Global Material use in 20th Century

Krausmann et. all, unlike Steffen who investigates human development within the context of earth history, provides an insight into the human development measured in terms of global material use in the 20th century. Krausmann et. all explains that the increasing of global population by a factor of 4 and increasing of GDP by a factor of 20 have led to massive changes in the society-nature relations in the 20th century. Because of industrialization, global material use has increased by a factor of 8 and currently, 60 billion tons (Gt) of materials per year is used (Krausmann 2009).

During the first half of the 20th century, materials use only grew at a modest pace because of two World Wars followed by economic crisis. DMC just grew by 1.2% per year, at a much slower pace than GDP growth (2.13% per year) but faster than the world population (0.98% per year) (Krausmann 2009). Materials use per capita grew by 0.2% per year (Krausmann 2009). After the WWII was the time period where rapid physical growth increased rapidly due to accelerated population and economic growth. The dominance of renewable biomass was replaced by mineral materials (Krausmann 2009). DMC increased by 3.3% per year, fossil fuels use by 4.5% and construction materials use by 6% a year. Materials use increased at a slower rate than the GDP but faster than population growth which resulted in an increased rate of materials use per capita (materials per capita doubled from 4.6 to 10.3 t/cap/year) (Krausmann 2009).

Current Material Flow Account

In order to revive a sustainable social metabolism, material flows need to be analyzed as they are deeply consequential to human survival and finite in terms of availability and productivity. The Sankey diagram of material flows allows us to analyse the material throughput, the spacial dimension of material flow from extraction to disposal, the impact of the flows within the framework of sustainability science and then embed the analysis into the development conflict. Willi Haas investigated how circular is the global economy by assessing material flows, waste production, and recycling in the world in 2005. He applied a socio-metabolic approach to asses the circularity of global material flows. All societal material flows were traced from extraction to disposal. Haas explains that in 2005, 58 gigatonnes per year (Gt/yr) or extracted raw materials and 4 Gt/yr of recycled material (processed materials) entered the global economy. 44% of these processed materials were used to provide energy (combustion, gaseous emissions and solid waste) and 6% of the processed materials left the socio-economic system (SES) as waste rock from ore processing (Hass 2015). 30 Gt/yr was included in the production process for material use out of which, 4 Gt/yr was used in goods with 1 year lifetime and 26 Gt//yr for more than 1 year lifetime. A total of 17 Gt/yr was added to stocks. 13 Gt/yr was the total EOL waste flow which is approximately one fifth of all material inputs. Only 4 Gt/yr (one third of waste flow) was recycled and the rest was disposed off to the environment (Hass 2015). In conclusion, the degree of circularity of the global economy (recycled materials over total processed material) is extremely low at 6% (Hass 2015). 66% of the processed materials leave the global economy as wastes and emissions and can only be recycled after longer periods of time (Hass 2015). If we include biomass into the cyclical flow, then the level of circularity comes out to be 37% globally however, biomass is usually considered as a new cyclical cycle. Haas concludes that there are two main reasons why the degree of circularity is so low. Firstly, 44% of the processed materials are used for the provision of energy and hence cannot be recycled. Secondly, socioeconomic stocks continue to grow at high rates (Hass 2015).
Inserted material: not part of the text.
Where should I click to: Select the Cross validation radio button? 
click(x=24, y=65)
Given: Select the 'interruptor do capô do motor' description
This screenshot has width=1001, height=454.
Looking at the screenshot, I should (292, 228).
Decoupling, Trade and Development

UNEP's (2011) report mentions, the sustainable development approach needs to be decoupled from GDP because GDP itself depends on the increase of extracted resources. Other indicators are needed to paint a more balanced picture of development. That being said, we cannot completely eliminate GDP from the discourse either. UNEP explains that a sustainable economy entails decoupling of growth rates from rates of resource consumption and environmental degradation (when well-being improves along with non-material economic growth) and the key to achieving decoupling is using innovation to increase resource productivity.
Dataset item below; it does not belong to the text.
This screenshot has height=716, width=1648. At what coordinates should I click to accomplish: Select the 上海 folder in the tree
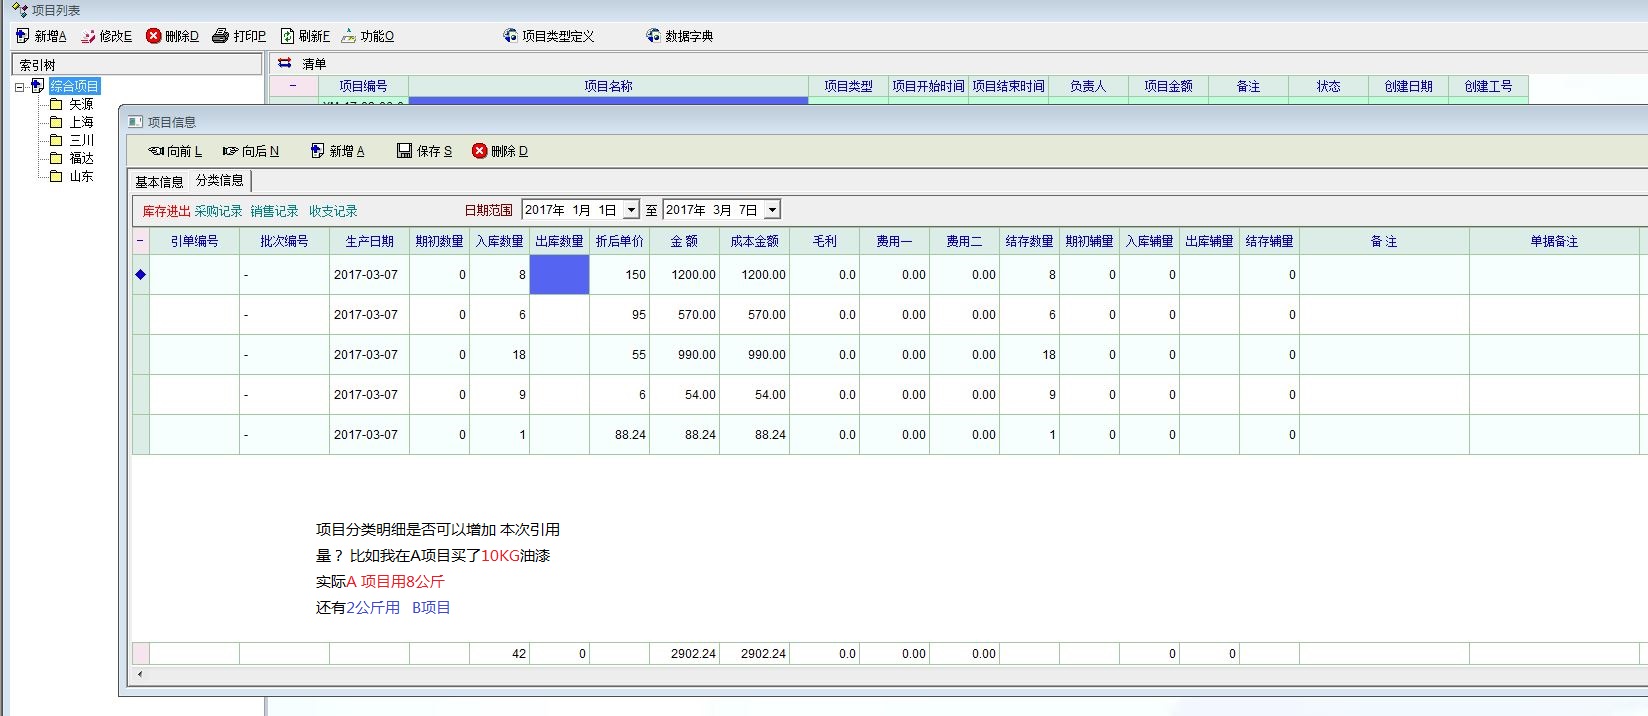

Wiedmann et. all investigate resource productivity by looking at material footprints of nations associated with global production and consumption. Wiedmann mentions that few developed countries like Canada have achieved relative decoupling; because as wealth grows, countries are able to reduce their materials extraction through international trade. However, in reality, domestic material consumption (DMC) does not include upstream raw materials related to imports and exports originating from outside of the local economy, therefore, when material footprint (MF) is used to calculate resource use, we find that countries' level of decoupling is much less than the level reported. In some cases, decoupling has not been achieved at all (Wiedmann 2013). MF shows that countries' use of non-domestic resources is about 3-fold greater than the physical quantity of traded goods. In summary, Wiedmann et. all's research highlights the complexity of global supply chains and achieving resource productivity - total resource productivity increases less with income when measured by MF than with DC due to construction material component which is usually traded. DMC incorrectly portrays developed countries as more resource efficient than in reality and, MF actually shed's light on the political discourse - trade is shifting environmental burdens from North to South and making it much harder for the global south to achieve decoupling (Wiedmann 2013).

Industrial countries usually tend to be the importers and developing countries tend to be the exporters of material resources. By outsourcing their material extraction processing to the global south, global north are able to improve their resource productivity through decoupling (UNEP 2011). Developing countries end up in a state of reverse decoupling effect, for instance, countries like Peru and Chile ended up extracting natural resources faster than their GDP, which resulted in rising material intensity (UNEP 2011). The situation gets further aggravated because of fall in prices of raw materials. This forces developing countries to mobilize even larger amount of natural resources to maintain a unit of GDP making it harder for developing countries to achieve a state of decoupling (UNEP 2011). Material extraction has increased from 35 billion tons (35 Gt) in 1980 to 60 billion tons (60 Gt) in 2005. Naturally, the benefits of global economic growth were not equally distributed; UNDP's report in 1998 proclaims that the richest 20% of the world's population enjoyed 86% of the consumption expenditure whereas; the 20% of the poorest were only responsible for 1.3% of consumption expenditure (UNEP 2011). The statistic shows that richest countries can practice resource decoupling easily but it is much harder for the poorest countries.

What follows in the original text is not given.